_Text under study_

Data analyses were performed using SPSS for Windows, version 22.0 (SPSS Inc., Chicago, IL, United States). The normality of the distribution of continuous variables was assessed by the Kolmogorov-Smirnov test. The Levene test was used to evaluate the homogeneity of variances. Unless specified otherwise, continuous data were presented as mean±SD and median (interquartile range). Categorical data were presented as the number of cases (%). Differences in normally distributed variables between two independent groups were compared using Student’s t-test, while the Mann-Whitney U test was used for comparisons of non-normally distributed data. Categorical variables were compared using Pearson’s chi-square test or Fisher’s exact test, with a p<0.05 accepted as the level of significance in all statistical analyses.

RESULTS

This retrospective study involved 204 patients diagnosed with COVID-19 who were admitted to a level 3 adult ICU. Of these, 92 were female and 112 were male, with a mean age of 68.27±13.92.

When the relationship between the demographic characteristics, clinical findings, treatments, laboratory values and one-month mortality was analyzed, male sex (p=0.028), intubation rate (p<0.001), FAD-85 (both continuous and categorical) (p<0.001), ferritin (both continuous and categorical) (p=0.001), APACHE-II score (p=0.013), leukocyte (p<0.001), procalcitonin (p=0.001), LDH (p=0.001), CRP (p=0.001), and D-dimer (both continuous) value (p=0.031) were statistically significantly higher in patients with and without one-month mortality. Notably, hospital stay duration (p<0.001), oral feeding status (p=0.001), history of a previous cerebrovascular event (p=0.046), duration of HFNO²application (p=0.013), duration of NIMV application (p=0.007), and lymphocyte count (p<0.001) were significantly lower in patients with one-month mortality (Table 1).

FAD-85 score. it is calculated using the formula age + 0.01 x ferritin + D-dimer. In patients with FAD-85>85, advanced age (p<0.001), second dose vaccine inactivity (p=0.011), CCIS (p<0.001), APACHE-II score (p<0.001), leukocyte count (p=0.017), procalcitonin (p=0.001) and CRP (p=0.009) values were statistically significantly higher than those with FAD-85<85. Compared to those with FAD-85<85, patients with FAD-85>85 had lower rates of oral feeding (p=0.002) and shorter durations of HFNO² (p=0.006) and NIMV (p=0.002) (Table 2).

For patients with ferritin levels above 274 µg/L, significantly higher values of procalcitonin (p=0.026) and LDH (p=0.008) were observed. In contrast, the rate of inactivated vaccination (p=0.011, p=0.013) was significantly lower compared to those with ferritin levels below 274 µg/L (Table 3).

Saved data entries:
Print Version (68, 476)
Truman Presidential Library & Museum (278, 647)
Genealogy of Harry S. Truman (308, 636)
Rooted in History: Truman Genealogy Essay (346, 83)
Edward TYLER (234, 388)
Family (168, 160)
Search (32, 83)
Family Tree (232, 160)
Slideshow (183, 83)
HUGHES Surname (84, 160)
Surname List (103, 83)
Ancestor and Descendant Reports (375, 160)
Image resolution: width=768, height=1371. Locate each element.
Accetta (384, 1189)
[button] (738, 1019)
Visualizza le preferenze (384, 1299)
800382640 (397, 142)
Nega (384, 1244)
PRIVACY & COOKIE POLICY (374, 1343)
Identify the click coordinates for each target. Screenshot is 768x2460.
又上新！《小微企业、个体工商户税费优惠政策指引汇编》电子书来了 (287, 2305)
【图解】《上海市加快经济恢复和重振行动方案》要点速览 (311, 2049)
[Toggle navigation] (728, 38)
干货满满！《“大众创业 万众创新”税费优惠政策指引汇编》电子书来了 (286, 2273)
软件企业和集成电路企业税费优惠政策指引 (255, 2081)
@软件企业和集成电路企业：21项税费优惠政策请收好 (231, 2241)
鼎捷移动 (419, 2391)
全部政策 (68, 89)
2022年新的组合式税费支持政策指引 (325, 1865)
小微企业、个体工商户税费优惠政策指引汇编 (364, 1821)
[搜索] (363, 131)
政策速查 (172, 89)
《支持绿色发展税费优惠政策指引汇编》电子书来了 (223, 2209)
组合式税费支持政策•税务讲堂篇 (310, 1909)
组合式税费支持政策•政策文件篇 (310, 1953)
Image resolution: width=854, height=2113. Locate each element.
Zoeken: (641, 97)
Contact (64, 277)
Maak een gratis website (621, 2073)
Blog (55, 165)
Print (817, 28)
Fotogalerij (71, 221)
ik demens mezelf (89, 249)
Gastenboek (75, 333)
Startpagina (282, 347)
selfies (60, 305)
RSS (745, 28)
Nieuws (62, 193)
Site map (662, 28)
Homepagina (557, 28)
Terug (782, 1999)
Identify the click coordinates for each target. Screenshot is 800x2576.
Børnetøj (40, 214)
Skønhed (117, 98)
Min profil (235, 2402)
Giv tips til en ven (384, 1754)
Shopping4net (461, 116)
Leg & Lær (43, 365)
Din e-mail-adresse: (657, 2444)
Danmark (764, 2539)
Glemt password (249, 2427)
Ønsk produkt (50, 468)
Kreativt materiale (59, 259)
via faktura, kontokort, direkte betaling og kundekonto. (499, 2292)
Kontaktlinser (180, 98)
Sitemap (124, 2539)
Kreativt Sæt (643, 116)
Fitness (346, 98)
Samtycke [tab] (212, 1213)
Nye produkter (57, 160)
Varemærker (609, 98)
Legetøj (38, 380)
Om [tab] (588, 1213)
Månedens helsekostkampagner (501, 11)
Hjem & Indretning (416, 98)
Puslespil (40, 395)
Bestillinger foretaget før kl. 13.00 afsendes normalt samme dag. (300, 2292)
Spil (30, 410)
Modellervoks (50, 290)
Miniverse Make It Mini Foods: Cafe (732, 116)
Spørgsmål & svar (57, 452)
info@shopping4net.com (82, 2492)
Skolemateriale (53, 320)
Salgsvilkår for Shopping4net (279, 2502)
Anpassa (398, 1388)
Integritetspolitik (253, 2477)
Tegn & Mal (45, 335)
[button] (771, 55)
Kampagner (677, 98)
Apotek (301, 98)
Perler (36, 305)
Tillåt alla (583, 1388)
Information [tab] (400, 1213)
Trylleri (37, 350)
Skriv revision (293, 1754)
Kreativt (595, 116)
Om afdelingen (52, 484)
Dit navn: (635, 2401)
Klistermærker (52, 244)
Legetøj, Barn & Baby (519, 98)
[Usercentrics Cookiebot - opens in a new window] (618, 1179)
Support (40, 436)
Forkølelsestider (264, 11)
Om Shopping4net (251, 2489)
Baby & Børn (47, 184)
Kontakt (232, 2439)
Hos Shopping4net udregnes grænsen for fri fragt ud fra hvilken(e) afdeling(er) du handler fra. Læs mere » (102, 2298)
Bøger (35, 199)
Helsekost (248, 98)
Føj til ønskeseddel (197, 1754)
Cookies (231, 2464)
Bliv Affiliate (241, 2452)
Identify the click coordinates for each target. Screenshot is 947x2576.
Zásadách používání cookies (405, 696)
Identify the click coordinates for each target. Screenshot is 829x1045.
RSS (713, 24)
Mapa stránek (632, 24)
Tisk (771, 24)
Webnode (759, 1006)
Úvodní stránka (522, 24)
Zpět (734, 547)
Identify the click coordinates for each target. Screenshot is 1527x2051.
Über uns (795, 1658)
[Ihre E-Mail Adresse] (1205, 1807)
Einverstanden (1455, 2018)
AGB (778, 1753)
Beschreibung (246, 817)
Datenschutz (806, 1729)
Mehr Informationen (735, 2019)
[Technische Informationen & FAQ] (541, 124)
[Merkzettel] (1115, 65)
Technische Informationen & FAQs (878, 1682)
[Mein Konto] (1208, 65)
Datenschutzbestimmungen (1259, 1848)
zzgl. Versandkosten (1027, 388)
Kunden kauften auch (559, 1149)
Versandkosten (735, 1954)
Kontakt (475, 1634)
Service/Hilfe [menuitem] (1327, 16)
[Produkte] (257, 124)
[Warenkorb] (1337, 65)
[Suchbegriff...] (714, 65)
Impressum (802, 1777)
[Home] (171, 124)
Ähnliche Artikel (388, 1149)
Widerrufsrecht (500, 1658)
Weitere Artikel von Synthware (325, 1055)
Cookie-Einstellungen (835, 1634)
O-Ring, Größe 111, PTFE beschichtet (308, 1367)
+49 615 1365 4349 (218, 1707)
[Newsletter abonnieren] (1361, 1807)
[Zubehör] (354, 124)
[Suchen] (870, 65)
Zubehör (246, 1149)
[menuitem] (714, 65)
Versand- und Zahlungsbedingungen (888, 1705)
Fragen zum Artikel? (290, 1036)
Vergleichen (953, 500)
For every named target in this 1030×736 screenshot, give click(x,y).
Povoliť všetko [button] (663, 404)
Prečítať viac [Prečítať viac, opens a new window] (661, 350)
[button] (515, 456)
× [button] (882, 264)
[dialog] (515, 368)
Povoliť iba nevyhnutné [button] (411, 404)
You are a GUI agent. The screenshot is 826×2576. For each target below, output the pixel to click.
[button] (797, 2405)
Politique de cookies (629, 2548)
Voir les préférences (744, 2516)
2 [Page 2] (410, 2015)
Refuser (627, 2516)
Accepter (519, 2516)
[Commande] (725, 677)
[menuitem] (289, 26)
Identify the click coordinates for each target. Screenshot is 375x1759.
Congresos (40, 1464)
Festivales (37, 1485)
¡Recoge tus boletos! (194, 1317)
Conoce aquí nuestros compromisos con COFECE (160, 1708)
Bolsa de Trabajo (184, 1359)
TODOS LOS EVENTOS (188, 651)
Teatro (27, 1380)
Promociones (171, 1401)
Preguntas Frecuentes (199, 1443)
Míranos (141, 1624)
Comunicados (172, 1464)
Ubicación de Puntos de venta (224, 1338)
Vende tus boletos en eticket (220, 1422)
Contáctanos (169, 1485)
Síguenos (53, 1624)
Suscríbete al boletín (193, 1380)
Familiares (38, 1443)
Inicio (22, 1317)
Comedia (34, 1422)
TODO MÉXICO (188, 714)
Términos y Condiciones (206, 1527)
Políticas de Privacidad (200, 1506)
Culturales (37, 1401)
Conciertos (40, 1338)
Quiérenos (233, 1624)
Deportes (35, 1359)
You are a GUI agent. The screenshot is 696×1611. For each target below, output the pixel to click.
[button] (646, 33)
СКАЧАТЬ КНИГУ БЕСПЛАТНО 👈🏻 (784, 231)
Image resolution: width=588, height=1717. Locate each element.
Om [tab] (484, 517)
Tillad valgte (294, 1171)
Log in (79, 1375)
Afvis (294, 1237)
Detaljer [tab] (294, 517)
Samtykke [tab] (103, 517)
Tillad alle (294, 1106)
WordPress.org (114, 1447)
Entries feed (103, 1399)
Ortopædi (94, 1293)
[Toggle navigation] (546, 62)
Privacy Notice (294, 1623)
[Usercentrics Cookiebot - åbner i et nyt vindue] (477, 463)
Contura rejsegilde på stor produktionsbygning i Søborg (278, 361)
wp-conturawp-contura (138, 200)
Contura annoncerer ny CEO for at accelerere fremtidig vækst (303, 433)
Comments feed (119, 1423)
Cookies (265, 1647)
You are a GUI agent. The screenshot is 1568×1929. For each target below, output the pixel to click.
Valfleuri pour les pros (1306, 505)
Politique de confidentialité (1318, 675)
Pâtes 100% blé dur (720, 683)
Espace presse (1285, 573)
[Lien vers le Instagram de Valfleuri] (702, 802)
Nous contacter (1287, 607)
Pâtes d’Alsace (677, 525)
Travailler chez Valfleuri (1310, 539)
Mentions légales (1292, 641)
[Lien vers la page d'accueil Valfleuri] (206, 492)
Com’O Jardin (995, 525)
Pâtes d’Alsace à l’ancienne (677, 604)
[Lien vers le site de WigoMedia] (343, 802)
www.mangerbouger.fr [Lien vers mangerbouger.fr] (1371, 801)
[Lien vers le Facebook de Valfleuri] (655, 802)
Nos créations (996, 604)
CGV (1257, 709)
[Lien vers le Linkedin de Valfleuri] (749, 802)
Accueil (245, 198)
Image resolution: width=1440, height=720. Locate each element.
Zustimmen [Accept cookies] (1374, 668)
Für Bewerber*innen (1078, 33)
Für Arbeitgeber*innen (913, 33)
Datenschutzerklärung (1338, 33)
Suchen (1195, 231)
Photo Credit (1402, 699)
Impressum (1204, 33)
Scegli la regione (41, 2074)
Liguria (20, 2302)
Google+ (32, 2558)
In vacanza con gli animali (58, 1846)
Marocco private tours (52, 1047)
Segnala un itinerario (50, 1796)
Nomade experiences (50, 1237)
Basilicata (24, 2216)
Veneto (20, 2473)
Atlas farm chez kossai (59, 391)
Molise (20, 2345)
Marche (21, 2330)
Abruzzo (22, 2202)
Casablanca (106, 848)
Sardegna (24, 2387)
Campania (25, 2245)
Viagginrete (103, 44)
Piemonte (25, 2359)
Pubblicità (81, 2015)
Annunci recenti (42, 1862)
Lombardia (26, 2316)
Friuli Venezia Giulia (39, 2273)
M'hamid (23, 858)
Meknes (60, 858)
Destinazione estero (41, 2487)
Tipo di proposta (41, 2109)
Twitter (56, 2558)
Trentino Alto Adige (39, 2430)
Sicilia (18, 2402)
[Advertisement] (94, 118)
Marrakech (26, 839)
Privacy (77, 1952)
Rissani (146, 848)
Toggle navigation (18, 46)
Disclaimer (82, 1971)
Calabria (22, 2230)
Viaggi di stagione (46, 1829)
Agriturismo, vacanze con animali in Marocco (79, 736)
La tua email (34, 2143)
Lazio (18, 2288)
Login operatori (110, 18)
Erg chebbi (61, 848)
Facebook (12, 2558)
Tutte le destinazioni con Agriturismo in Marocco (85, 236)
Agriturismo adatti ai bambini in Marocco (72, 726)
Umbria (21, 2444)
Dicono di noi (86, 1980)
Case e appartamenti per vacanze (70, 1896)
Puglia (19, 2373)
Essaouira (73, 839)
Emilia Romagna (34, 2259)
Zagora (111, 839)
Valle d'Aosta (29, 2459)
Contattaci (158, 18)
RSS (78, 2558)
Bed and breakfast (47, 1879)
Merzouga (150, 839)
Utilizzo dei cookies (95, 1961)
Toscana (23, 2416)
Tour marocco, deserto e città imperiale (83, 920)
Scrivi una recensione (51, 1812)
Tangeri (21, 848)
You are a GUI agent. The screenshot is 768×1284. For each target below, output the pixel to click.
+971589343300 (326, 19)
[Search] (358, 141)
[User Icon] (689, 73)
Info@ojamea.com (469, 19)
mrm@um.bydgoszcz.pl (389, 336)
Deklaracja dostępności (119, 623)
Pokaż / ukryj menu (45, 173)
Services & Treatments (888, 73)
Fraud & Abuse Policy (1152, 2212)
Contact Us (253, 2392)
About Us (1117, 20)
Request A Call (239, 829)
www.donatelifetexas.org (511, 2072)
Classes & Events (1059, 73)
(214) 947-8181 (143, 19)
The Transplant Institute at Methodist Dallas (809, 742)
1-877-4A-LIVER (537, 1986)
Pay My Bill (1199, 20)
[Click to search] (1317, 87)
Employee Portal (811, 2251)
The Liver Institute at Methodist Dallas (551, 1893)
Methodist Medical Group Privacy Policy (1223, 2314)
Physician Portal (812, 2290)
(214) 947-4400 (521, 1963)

_Assignment A_
Edit the COVID-19 ICU text from "FAD-85 score. it" up to and including "µg/L (Table 3).", replacing "leukocyte count" with "white blood cell count".
_Assignment B_
Answer these questions using the COVID-19 ICU text.
(i) Which software and version were used for the data analyses?
(ii) How many patients did the retrospective study involve?
(iii) What ferritin level was used to divide patients in the final paragraph?

_Response box A_
FAD-85 score. it is calculated using the formula age + 0.01 x ferritin + D-dimer. In patients with FAD-85>85, advanced age (p<0.001), second dose vaccine inactivity (p=0.011), CCIS (p<0.001), APACHE-II score (p<0.001), white blood cell count (p=0.017), procalcitonin (p=0.001) and CRP (p=0.009) values were statistically significantly higher than those with FAD-85<85. Compared to those with FAD-85<85, patients with FAD-85>85 had lower rates of oral feeding (p=0.002) and shorter durations of HFNO² (p=0.006) and NIMV (p=0.002) (Table 2).

For patients with ferritin levels above 274 µg/L, significantly higher values of procalcitonin (p=0.026) and LDH (p=0.008) were observed. In contrast, the rate of inactivated vaccination (p=0.011, p=0.013) was significantly lower compared to those with ferritin levels below 274 µg/L (Table 3).

_Response box B_
(i) SPSS for Windows, version 22.0
(ii) 204 patients
(iii) 274 µg/L